EXTRACTED RECORDS -
__________________________________________________

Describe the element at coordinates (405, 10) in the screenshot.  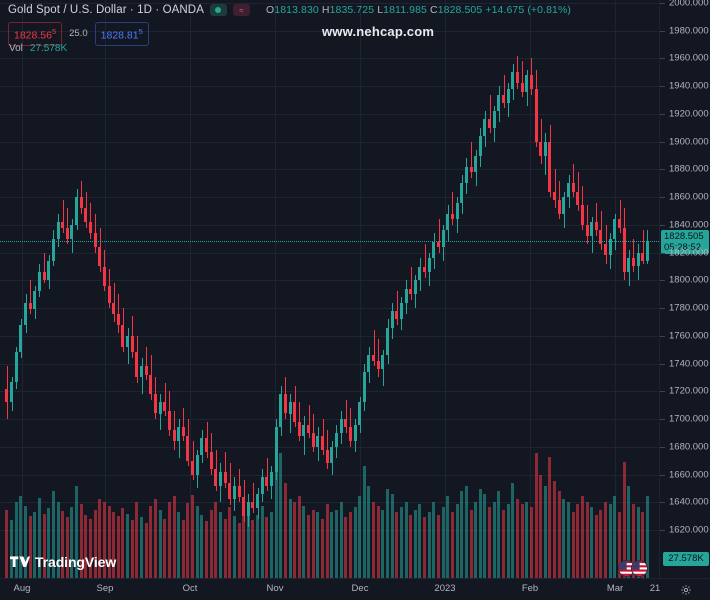
I see `low-value: 1811.985` at that location.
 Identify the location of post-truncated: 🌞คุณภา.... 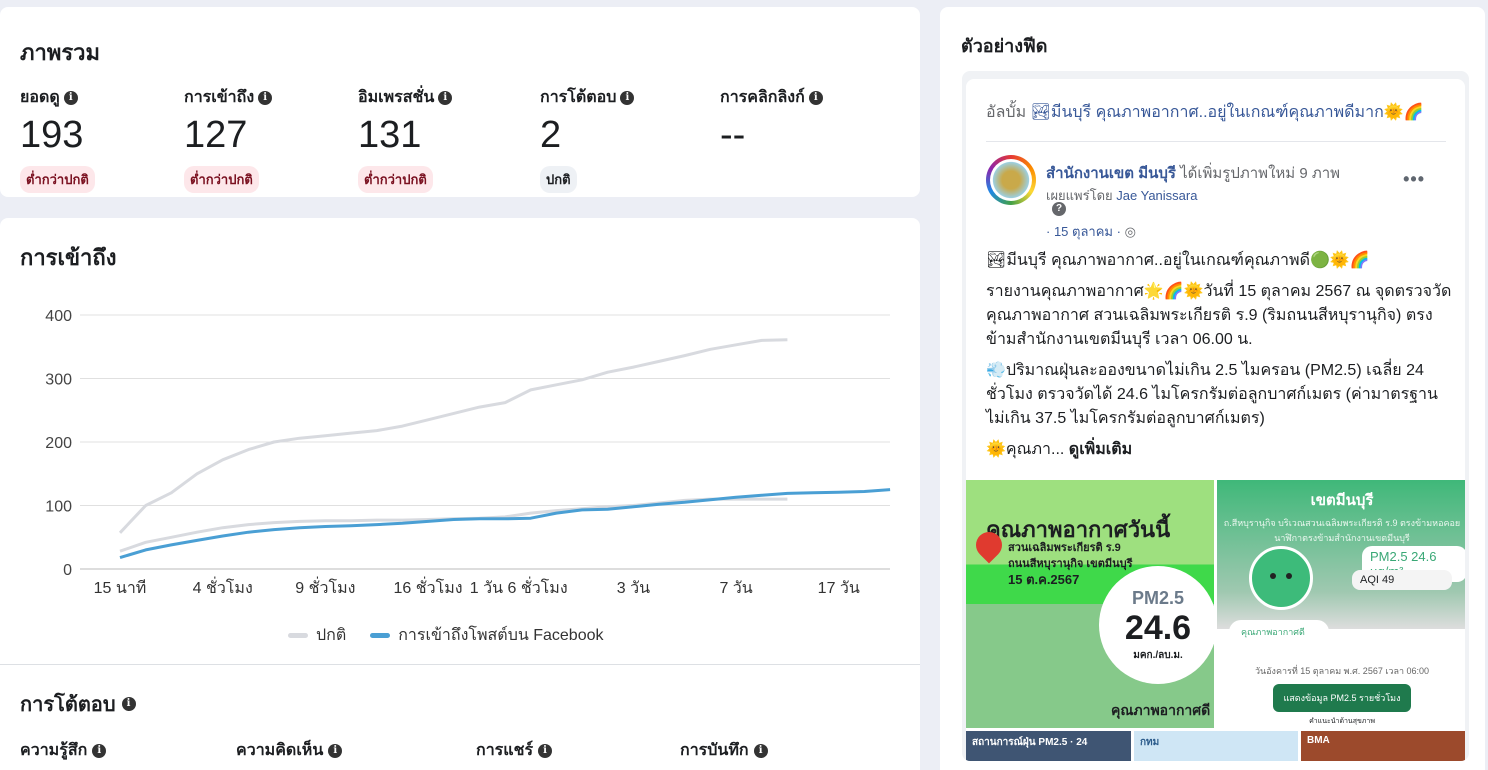
(1026, 450).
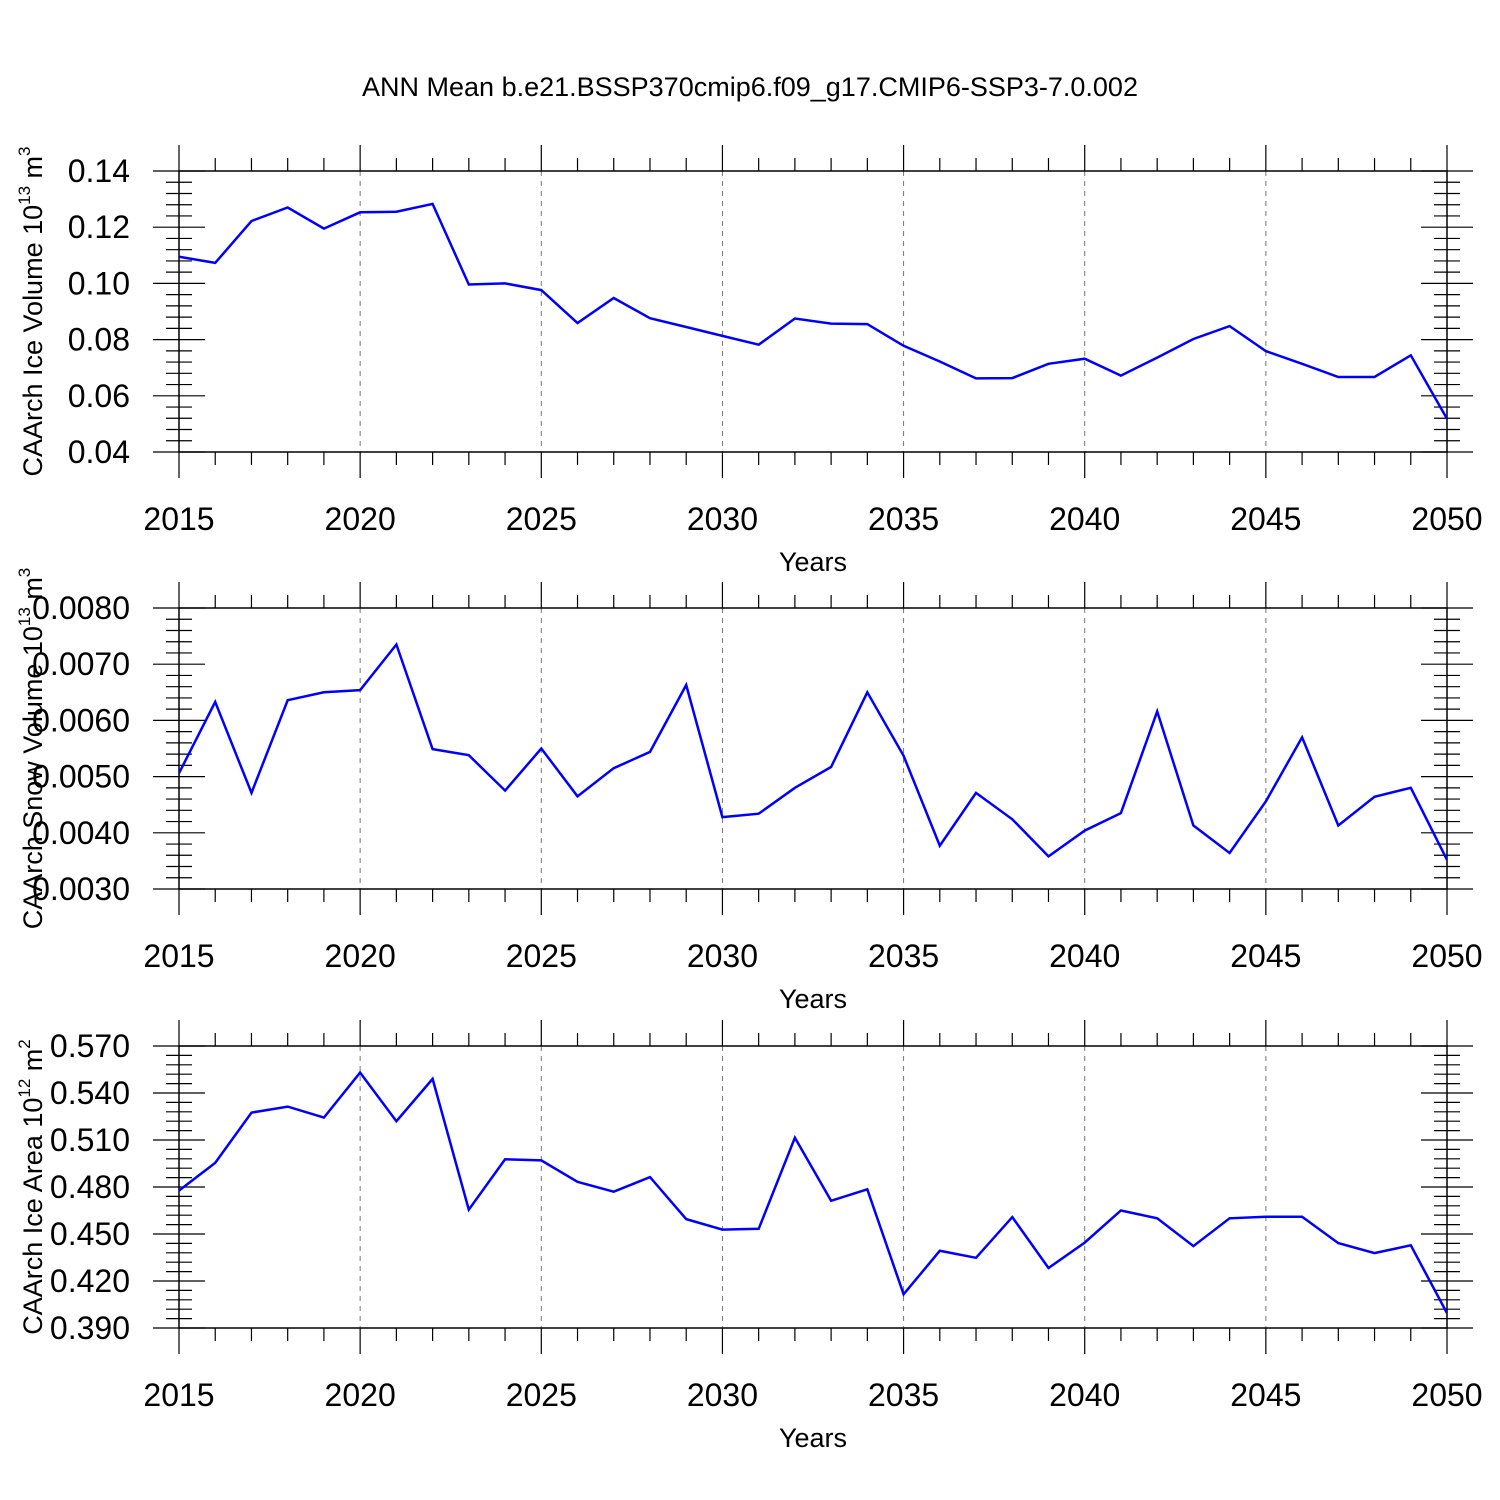 This screenshot has height=1500, width=1500. Describe the element at coordinates (90, 1328) in the screenshot. I see `y-tick-label: 0.390` at that location.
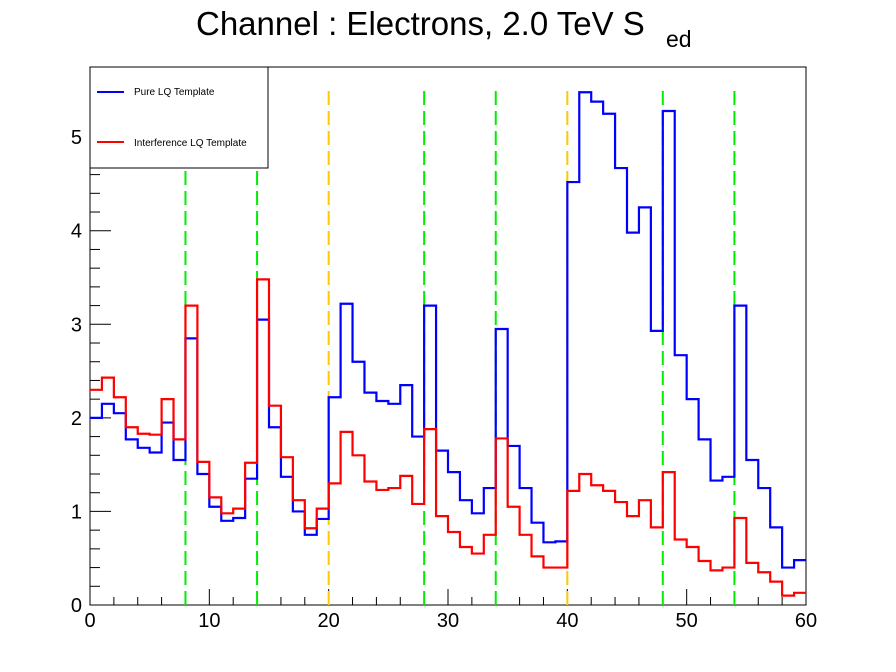 The image size is (896, 672). What do you see at coordinates (76, 606) in the screenshot?
I see `y-tick-label: 0` at bounding box center [76, 606].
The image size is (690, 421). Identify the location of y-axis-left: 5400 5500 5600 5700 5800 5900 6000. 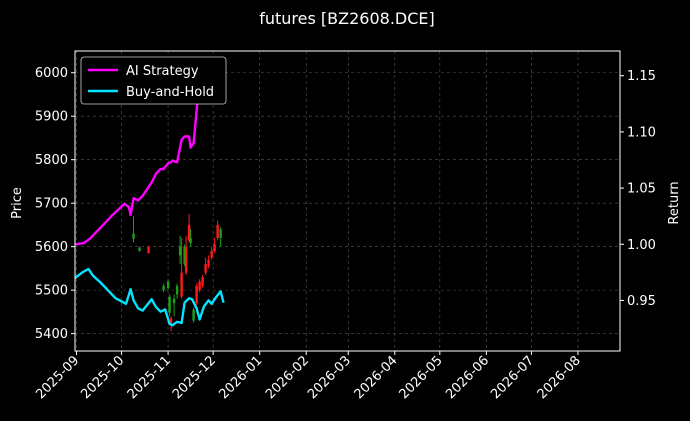
(55, 204).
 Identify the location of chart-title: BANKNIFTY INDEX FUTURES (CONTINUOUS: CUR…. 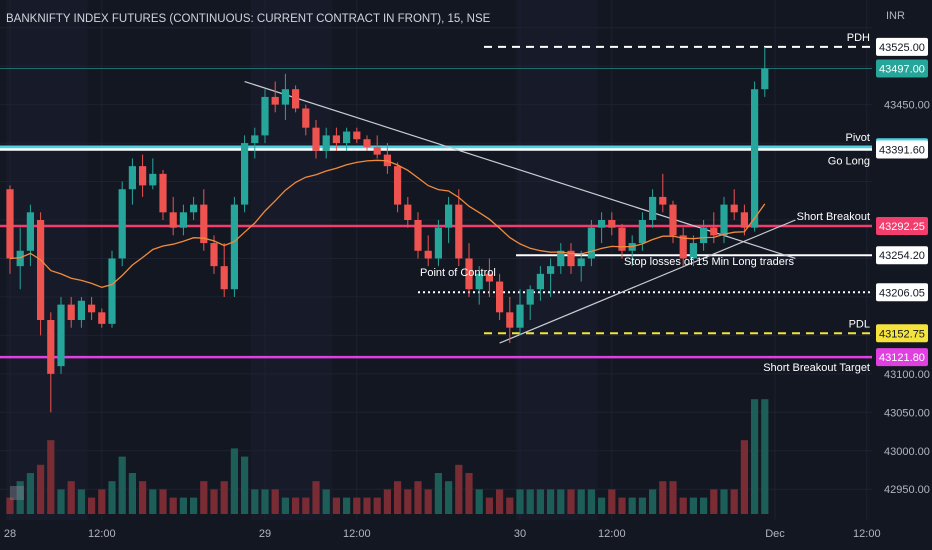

__________________________________________________

WHAT YOU NEED TO DO -
Put the lines above into a JSON list of strings, one string per line, with blank lines left out. Leave the pictures out of the answer.

ANSWER TO THIS EXERCISE -
[
  "Describe the element at coordinates (405, 10) in the screenshot.  ",
  "I see `low-value: 1811.985` at that location.",
  " Identify the location of post-truncated: 🌞คุณภา.... ",
  "(1026, 450).",
  " This screenshot has height=1500, width=1500. Describe the element at coordinates (90, 1328) in the screenshot. I see `y-tick-label: 0.390` at that location.",
  " The image size is (896, 672). What do you see at coordinates (76, 606) in the screenshot?",
  "I see `y-tick-label: 0` at bounding box center [76, 606].",
  "The image size is (690, 421). Identify the location of y-axis-left: 5400 5500 5600 5700 5800 5900 6000. ",
  "(55, 204).",
  " Identify the location of chart-title: BANKNIFTY INDEX FUTURES (CONTINUOUS: CUR…. "
]